Pharmacodynamics
The action of diazepam is due to what is known as allosteric modulation of the GABA-A receptor in the neurons of the brain and spinal cord. This means that diazepam does not bind directly to the binding site of GABA, but to a separate site on the receptor. This increases the affinity of GABA (gammaaminobutyric acid, an important inhibitory neurotransmitter) for the receptor, making it more likely to open. This results in the depressant effect of diazepam.
Pharmacokinetics
Diazepam is absorbed in the gastrointestinal tract and reaches maximum plasma concentration after approximately 1-1.5 hours. Plasma protein binding is 98-99%. Diazepam is degraded in the liver by the enzymes of the CYP450 system. The two enzymes CYP3A4 and CYP2C19 are mainly involved. The resulting metabolites are glucuronidated and almost entirely excreted in the urine.

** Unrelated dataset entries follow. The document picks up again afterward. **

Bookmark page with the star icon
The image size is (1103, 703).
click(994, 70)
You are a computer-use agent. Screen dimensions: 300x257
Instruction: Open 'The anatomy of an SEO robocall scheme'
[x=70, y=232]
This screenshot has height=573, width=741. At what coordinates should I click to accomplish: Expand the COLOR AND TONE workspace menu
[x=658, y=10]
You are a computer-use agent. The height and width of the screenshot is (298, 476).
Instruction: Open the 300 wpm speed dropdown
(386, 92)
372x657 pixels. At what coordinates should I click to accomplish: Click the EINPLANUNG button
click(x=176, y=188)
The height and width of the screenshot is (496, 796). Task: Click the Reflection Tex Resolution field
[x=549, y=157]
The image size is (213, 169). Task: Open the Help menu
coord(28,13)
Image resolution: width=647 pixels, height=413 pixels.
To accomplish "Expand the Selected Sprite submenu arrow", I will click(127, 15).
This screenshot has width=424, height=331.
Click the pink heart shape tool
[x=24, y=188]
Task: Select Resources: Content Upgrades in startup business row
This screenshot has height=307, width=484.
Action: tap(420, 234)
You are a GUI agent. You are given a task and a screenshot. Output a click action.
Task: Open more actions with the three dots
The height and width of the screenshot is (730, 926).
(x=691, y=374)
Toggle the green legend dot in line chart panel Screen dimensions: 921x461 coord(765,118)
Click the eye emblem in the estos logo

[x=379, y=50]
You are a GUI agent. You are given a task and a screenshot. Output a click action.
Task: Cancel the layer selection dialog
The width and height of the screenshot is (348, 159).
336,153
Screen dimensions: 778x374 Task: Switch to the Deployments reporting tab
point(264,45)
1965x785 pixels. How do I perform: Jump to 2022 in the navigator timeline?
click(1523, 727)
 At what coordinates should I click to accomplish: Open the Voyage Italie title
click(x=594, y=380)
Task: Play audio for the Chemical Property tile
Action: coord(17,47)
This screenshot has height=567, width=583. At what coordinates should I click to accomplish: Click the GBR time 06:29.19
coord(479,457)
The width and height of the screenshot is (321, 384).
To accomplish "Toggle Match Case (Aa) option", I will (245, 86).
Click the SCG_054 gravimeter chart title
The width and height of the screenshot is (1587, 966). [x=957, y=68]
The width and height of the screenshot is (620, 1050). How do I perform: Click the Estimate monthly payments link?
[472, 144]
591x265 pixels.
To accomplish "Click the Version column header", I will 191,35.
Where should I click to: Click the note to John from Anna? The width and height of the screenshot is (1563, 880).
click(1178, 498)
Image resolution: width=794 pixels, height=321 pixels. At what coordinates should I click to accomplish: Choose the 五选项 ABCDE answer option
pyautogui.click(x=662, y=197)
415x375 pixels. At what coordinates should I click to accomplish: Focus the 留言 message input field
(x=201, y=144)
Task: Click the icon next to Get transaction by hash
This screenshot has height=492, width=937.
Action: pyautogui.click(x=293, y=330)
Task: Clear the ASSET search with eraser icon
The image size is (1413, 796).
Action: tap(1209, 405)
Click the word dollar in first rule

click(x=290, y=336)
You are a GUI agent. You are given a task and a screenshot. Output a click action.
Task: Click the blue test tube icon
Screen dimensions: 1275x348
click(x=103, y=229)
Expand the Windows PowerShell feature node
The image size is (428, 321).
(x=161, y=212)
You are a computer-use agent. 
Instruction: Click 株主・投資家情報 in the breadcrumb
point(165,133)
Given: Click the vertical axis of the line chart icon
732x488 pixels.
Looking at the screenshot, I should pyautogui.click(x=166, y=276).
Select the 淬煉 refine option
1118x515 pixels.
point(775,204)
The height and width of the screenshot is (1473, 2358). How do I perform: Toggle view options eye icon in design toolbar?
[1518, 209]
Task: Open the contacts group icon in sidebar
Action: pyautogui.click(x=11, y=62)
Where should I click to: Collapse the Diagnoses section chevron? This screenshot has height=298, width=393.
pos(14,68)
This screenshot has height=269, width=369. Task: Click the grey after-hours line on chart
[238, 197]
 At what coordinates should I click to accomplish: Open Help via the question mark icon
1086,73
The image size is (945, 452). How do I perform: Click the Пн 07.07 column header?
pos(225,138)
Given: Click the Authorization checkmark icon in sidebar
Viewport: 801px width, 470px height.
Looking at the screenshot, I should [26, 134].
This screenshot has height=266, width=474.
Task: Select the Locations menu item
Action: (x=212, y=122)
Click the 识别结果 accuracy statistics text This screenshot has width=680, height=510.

The elimination half-life is 1-2 days.
Drug Interactions
Concomitant use with drugs that are also cleared by the CYP3A4 or CYP2C19 enzymes may result in increased levels of diazepam. These include: Cimetidine, omeprazole, disulfiram, ketoconazole, fluvoxamine and fluoextine. Combination with drugs that have the same or similar effect on the CNS (antidepressants, sedatives, neuroleptics, antiepileptics, anxiolytics, HIV protease inhibitors) should also be avoided at all costs. Furthermore, diazepam must not be combined with levodopa, theophylline, phenytoin, phenobarbital and muscle relaxants.